In recent years, there has been a significant rise in the popularity of time-series based machine learning. While historically image recognition and natural language processing have been at the forefront of machine learning, many of the successes achieved in these fields can also be applied to the time-series domain. This is particularly relevant in the context of Industry 4.0, where the demand for connectivity and the collection of sensor data has increased the need for intelligent methods to extract valuable insights from abundantly collected time series data.
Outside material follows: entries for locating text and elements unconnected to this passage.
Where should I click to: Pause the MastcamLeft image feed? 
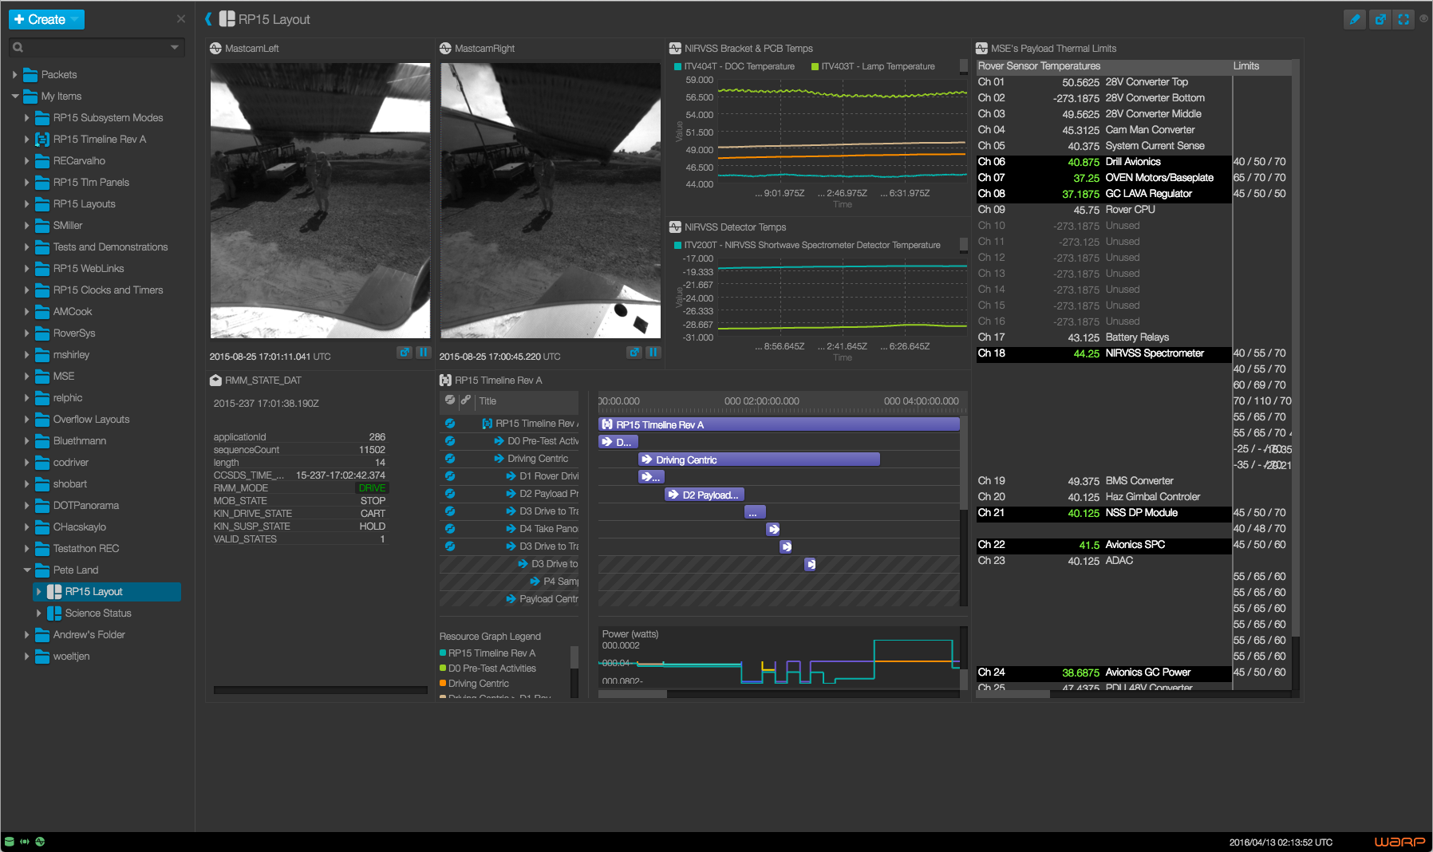coord(424,353)
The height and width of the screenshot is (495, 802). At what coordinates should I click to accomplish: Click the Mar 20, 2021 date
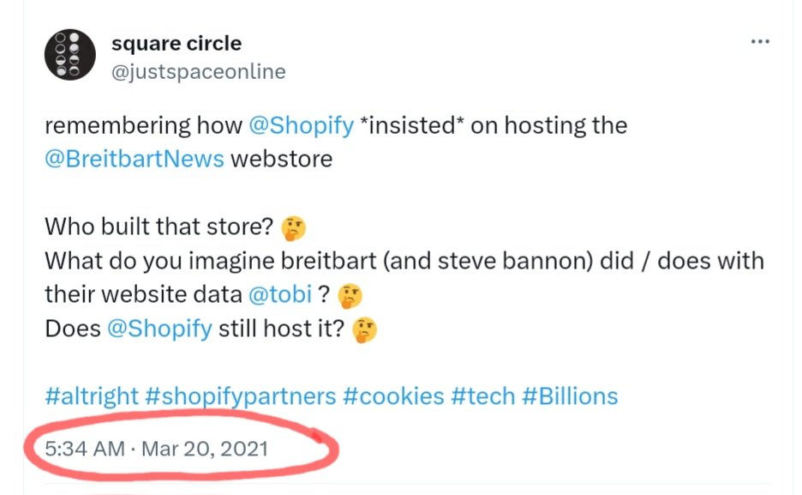pyautogui.click(x=205, y=449)
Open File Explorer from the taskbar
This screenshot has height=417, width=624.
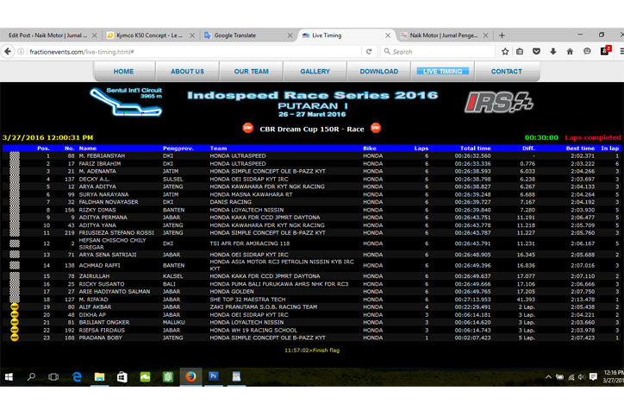[99, 376]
However, industrial process data often present themselves as multi-phase and multivariate time series. These form of time series poses unique challenges for conventional machine learning tasks such as classification and segmentation. Therefore, this dissertation aims at advancing machine learning methods specifically designed for multi-phase multivariate time series. This is done on the example of the publicly available “Hydraulic End-of-Line Testing”-dataset, in which each sample represents the end-of-line test cycle of a freshly manufactured product.
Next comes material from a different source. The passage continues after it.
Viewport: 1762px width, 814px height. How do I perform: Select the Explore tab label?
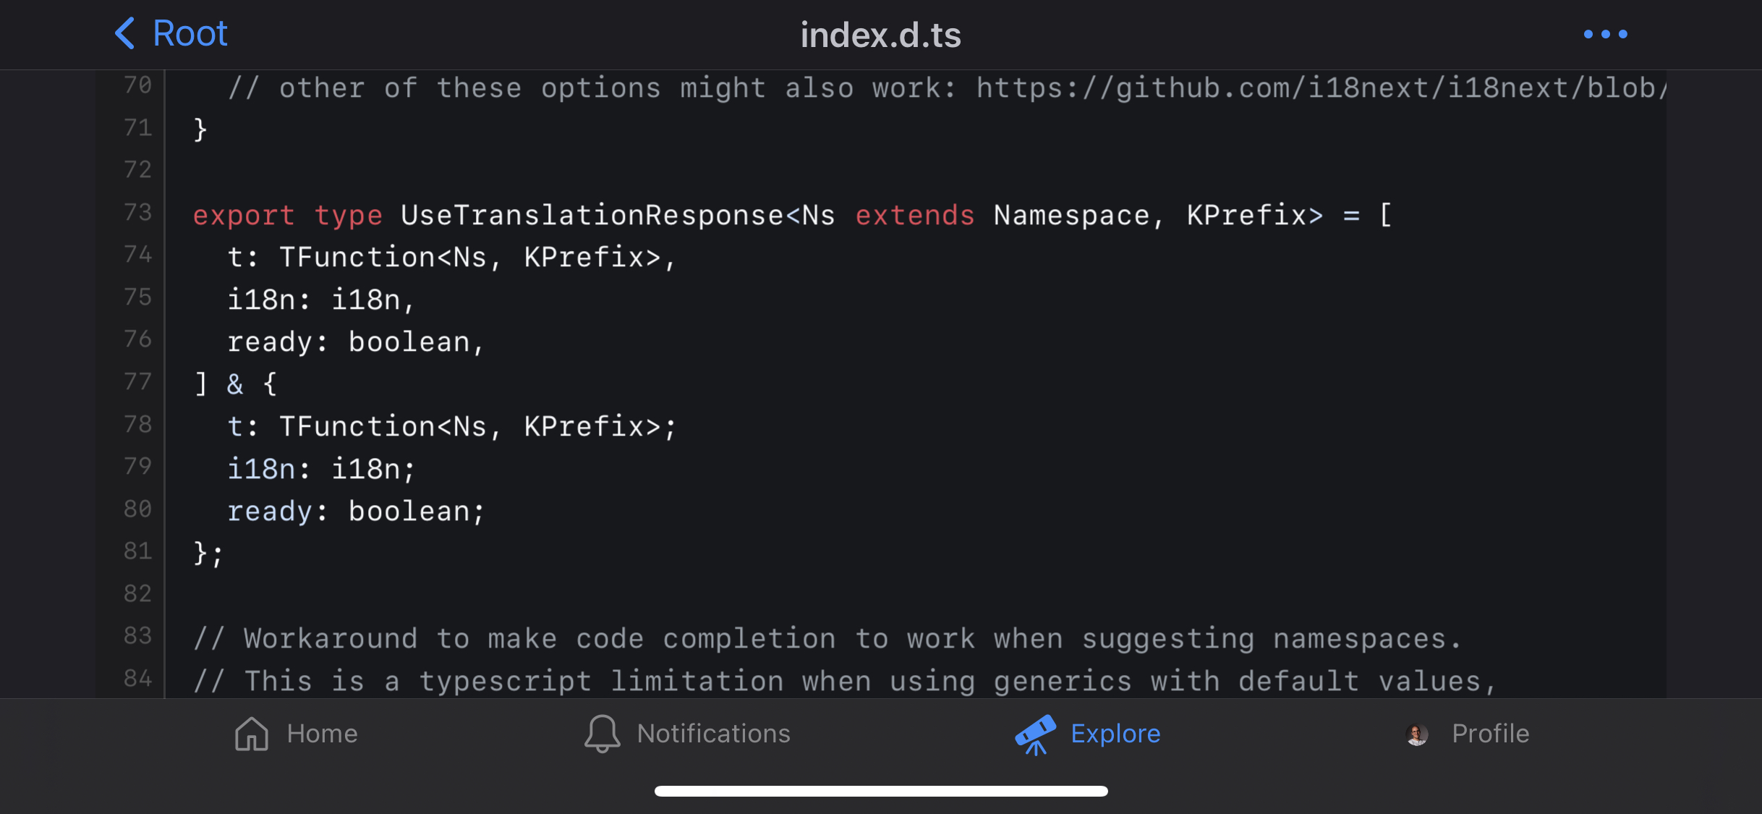pos(1115,734)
Functional end-of-line testing is a powerful but costly approach for industrial quality assurance, with one of the main cost factors being the often excessive and unnecessarily complex design of industrial testing cycles. Consequently, at its core, the dissertation proposes a three-step machine learning-based approach for optimizing end-of-line test cycles. In order to enable this approach, the thesis explores and proposes new methods for time series segmentation, transfer learning, time series classification, and time series redundancy detection.